SOURCE DOCUMENT:
[Start of section]

Trans- gene regulation and its role in complex diseases

Trans gene regulation, which is the regulation of gene expression by variants that are far away, is a major component of gene regulation and complex trait genetics. Trans genetic effects manifested in gene regulatory networks explain the highly polygenic (omnigenic) architecture of complex traits. It was also estimated that more than 70% of trait variance comes from trans regulation of core genes. However, detecting trans-regulatory effects is very challenging, and very little is known about trans-regulatory mechanism to date.

We take on the challenge to identify and understand trans gene regulation by using statistical/computational and experimental approaches. We developed statistical methods that drastically improved the detection powers of trans genetic effects in gene expression data. We are also working on  combing CRISPR perturbations, RNA-sequencing and new statistical tools to identify trans regulation signals.

Understanding the sharing of genetic effects across different ancestries

Genome-wide association studies (GWAS) are overwhelmingly biased toward European ancestries. However, how well is the genetic knowledge gained from European GWAS transferrable to individuals of other ancestries? In recent years, nearly all studies agree that predicting complex traits in non-European populations has very low accuracy. This is known as the low cross-ancestry portability of the polygenic prediction problem, which highlighted the need to understand the sharing and population-specific genetic effects of disease and complex traits.

We answer important questions on the sharing of genetic effects across ancestries and their impact on cross-ancestry genetic prediction. The goal is to develop new strategies to improve genetic prediction in Non-European populations.

[End of section]

RECORDED INFORMATION:

[Start of section]

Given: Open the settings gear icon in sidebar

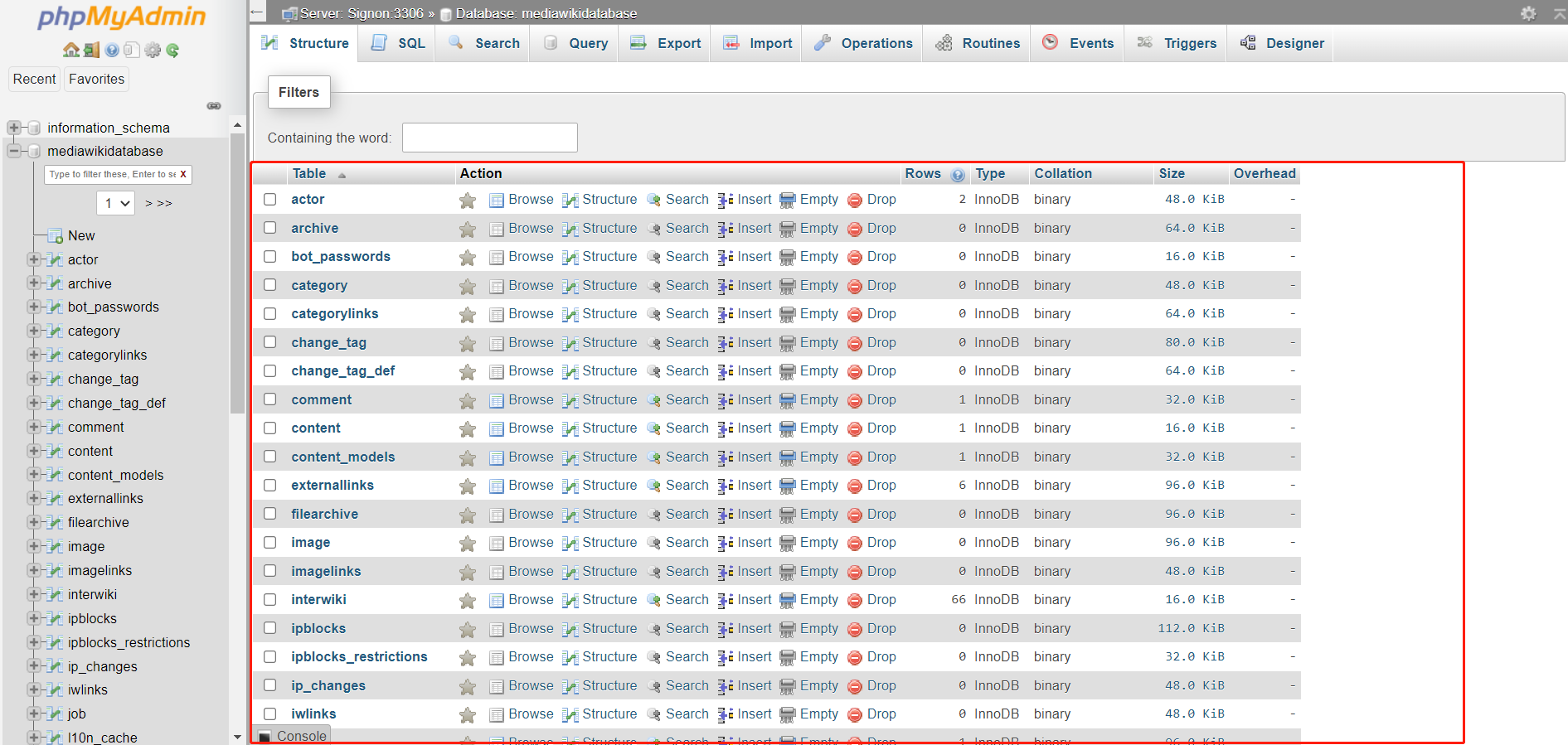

[End of section]

EXERCISES TO COMPLETE:
A - According to the research overview, why is there a need to understand which genetic effects are shared across ancestries and which are specific to a population? Answer in one to three sentences.
B - In the research overview, how much trait variance was estimated to come from trans regulation of core genes?
C - Transcribe the stretch of the research overview from "We answer important" through "in Non-European populations.".
You won't need the data for any of this.

EXERCISE RESULTS:
A - Nearly all recent studies find that predicting complex traits in non-European populations has very low accuracy. This low cross-ancestry portability of polygenic prediction highlighted the need to understand shared and population-specific genetic effects of disease and complex traits.

B - More than 70%.

C -
We answer important questions on the sharing of genetic effects across ancestries and their impact on cross-ancestry genetic prediction. The goal is to develop new strategies to improve genetic prediction in Non-European populations.